RECORDS FOR THE TASK ::
★ ★ ★ ★ ★ ★ ★
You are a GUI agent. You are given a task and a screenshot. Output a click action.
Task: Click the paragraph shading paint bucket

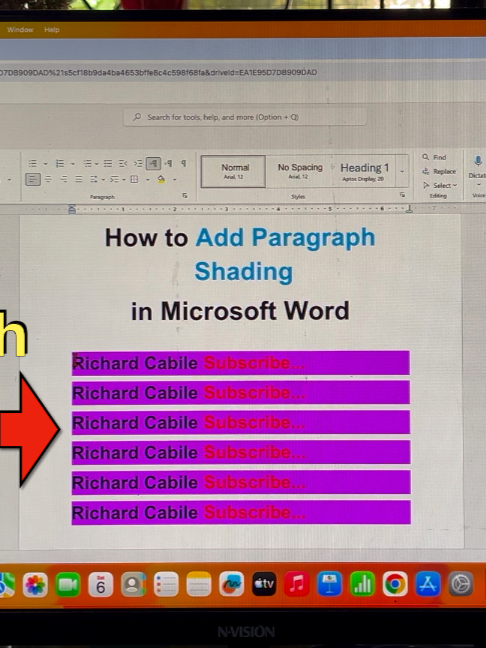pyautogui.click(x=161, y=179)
★ ★ ★ ★ ★ ★ ★
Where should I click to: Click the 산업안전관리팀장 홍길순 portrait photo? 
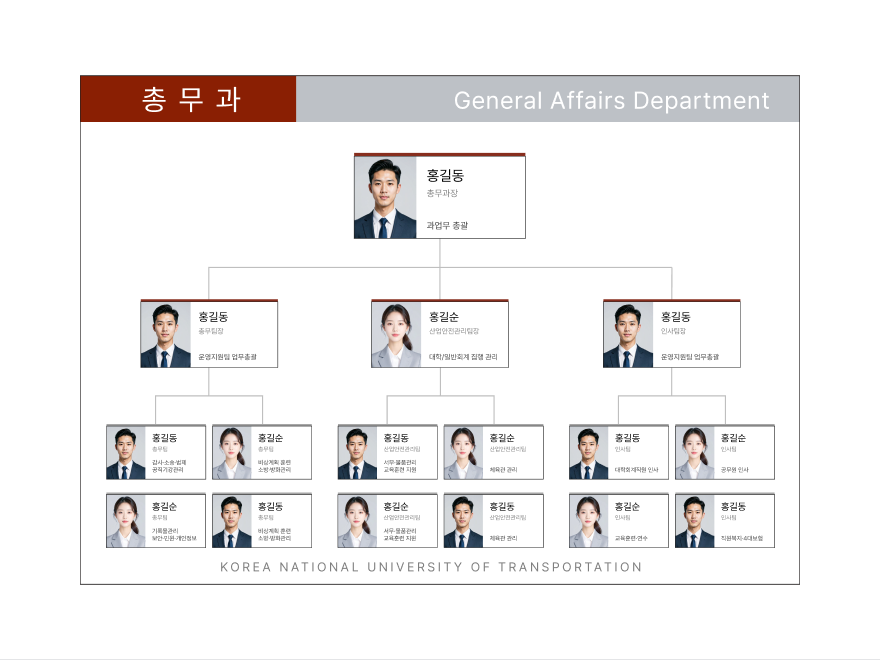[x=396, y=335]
★ ★ ★ ★ ★ ★ ★
TASK BRIEF ::
Write out the lines between the one holding "You are a GUI" and the one holding "pyautogui.click(x=161, y=179)", inclusive, renaming "paint bucket" to "fill bucket" and leaving all else in those records as it stands. Leave the pictures out of your answer.

CORRECT OUTPUT ::
You are a GUI agent. You are given a task and a screenshot. Output a click action.
Task: Click the paragraph shading fill bucket

pyautogui.click(x=161, y=179)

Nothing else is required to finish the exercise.